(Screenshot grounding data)
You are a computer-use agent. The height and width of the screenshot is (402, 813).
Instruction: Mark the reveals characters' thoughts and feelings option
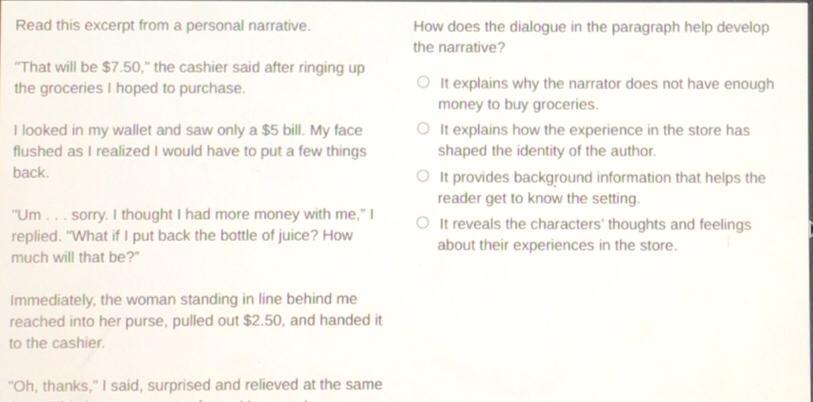coord(423,223)
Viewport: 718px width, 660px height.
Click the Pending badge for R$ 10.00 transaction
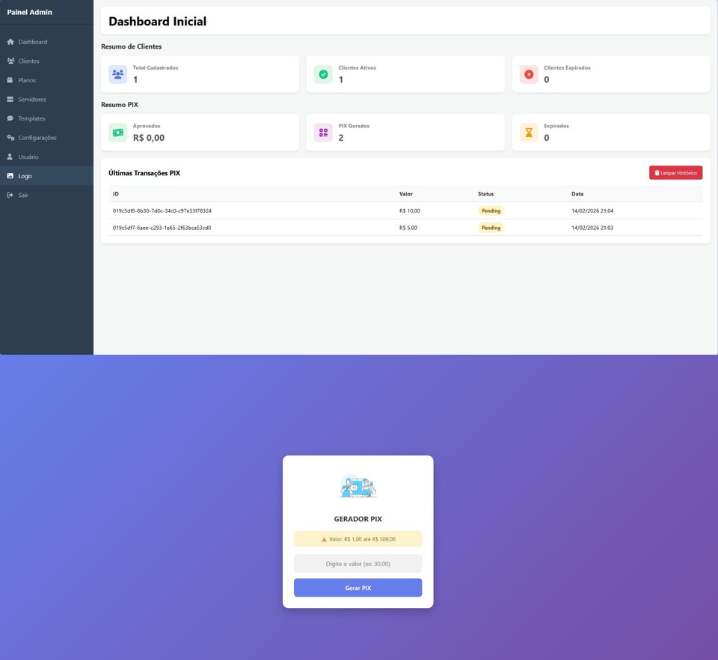(491, 211)
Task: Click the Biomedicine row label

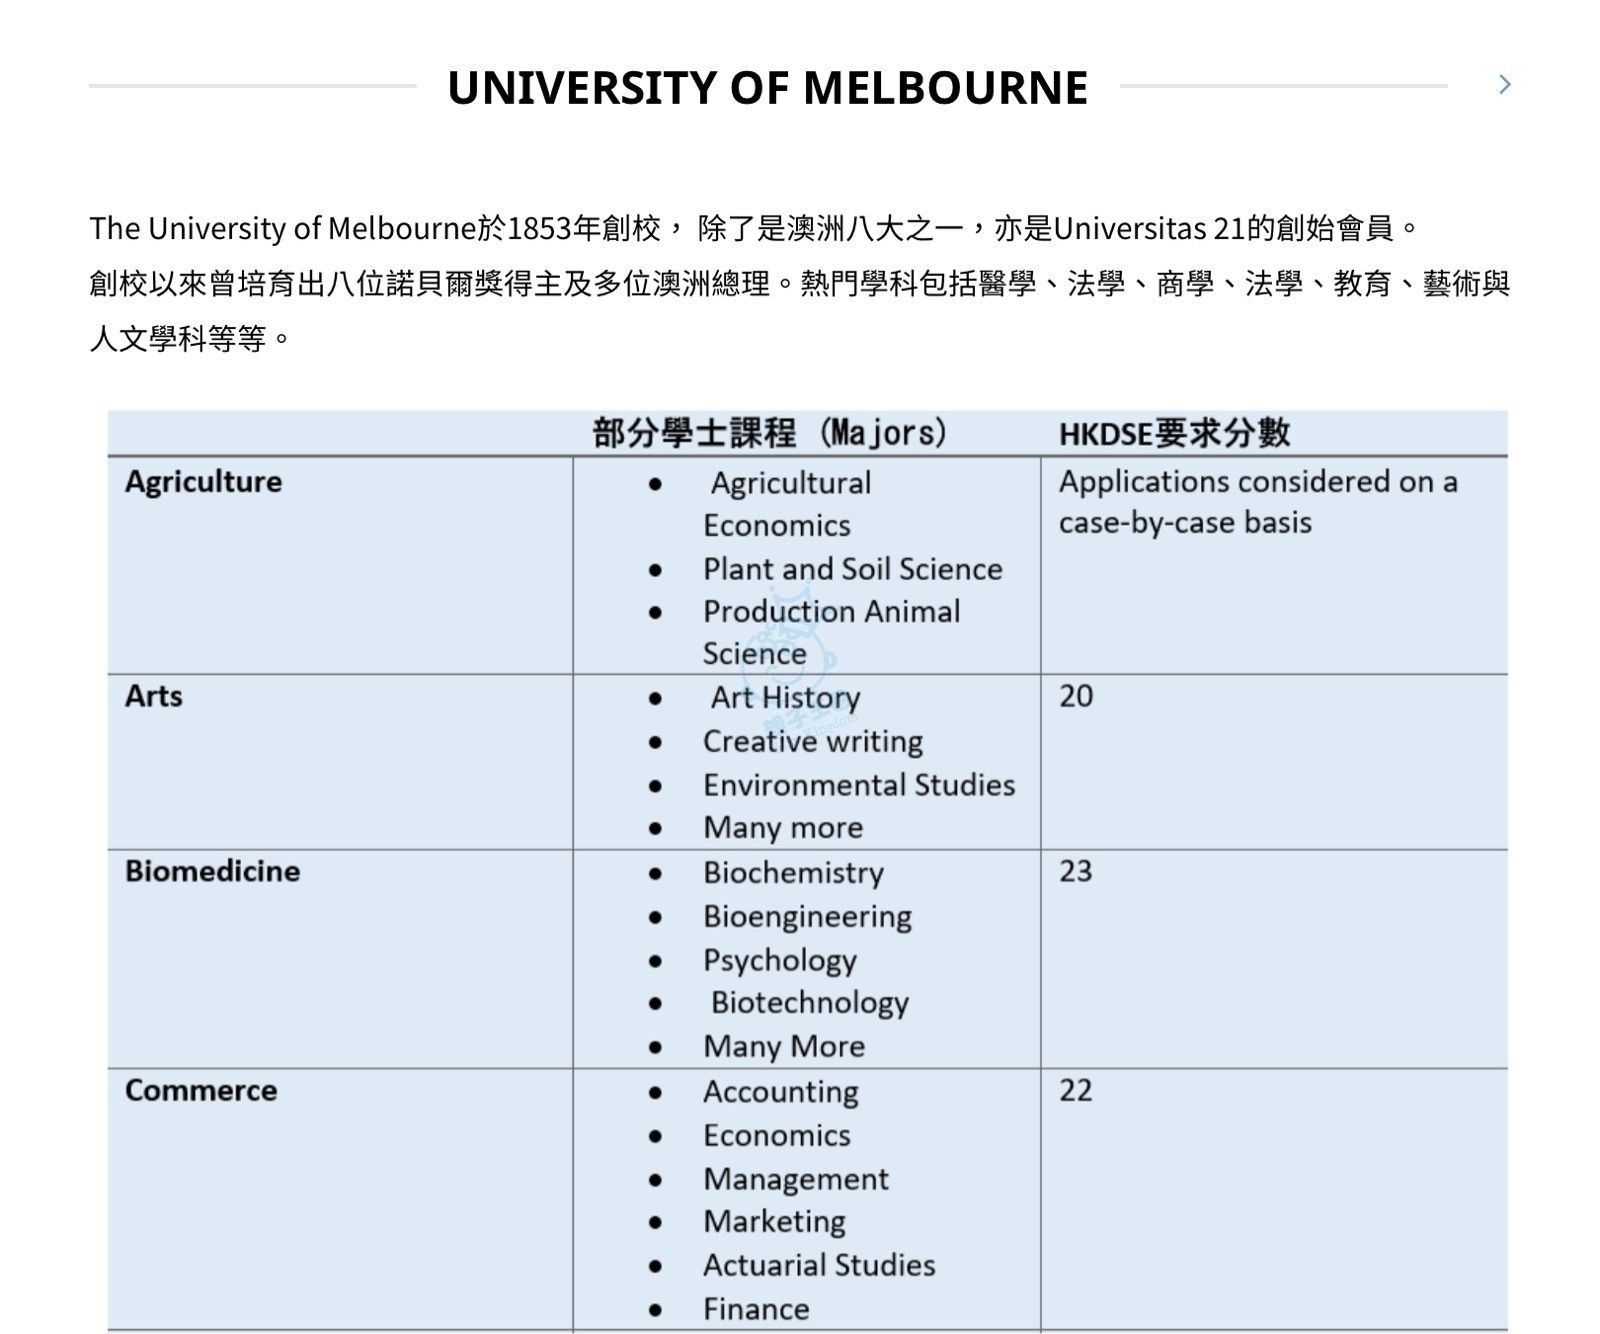Action: (212, 871)
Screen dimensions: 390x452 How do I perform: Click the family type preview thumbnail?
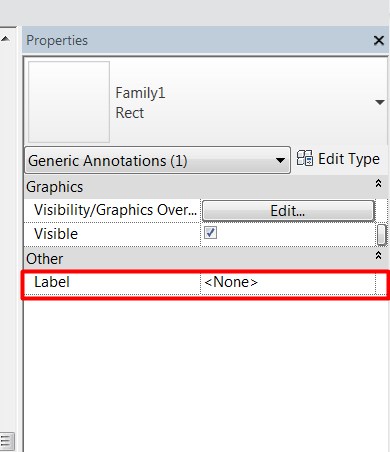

## PROBLEM REQUIREMENTS
An exact copy of the entries above is needed, with the pictures removed.

## SOLUTION FOR THIS PROBLEM
You are a computer-use agent. The height and width of the screenshot is (402, 813).
Instruction: Mark the reveals characters' thoughts and feelings option
coord(423,223)
Viewport: 718px width, 660px height.
Click the Pending badge for R$ 10.00 transaction
(491, 211)
Task: Click the Biomedicine row label

Action: (212, 871)
Screen dimensions: 390x452 How do I perform: Click the family type preview thumbnail?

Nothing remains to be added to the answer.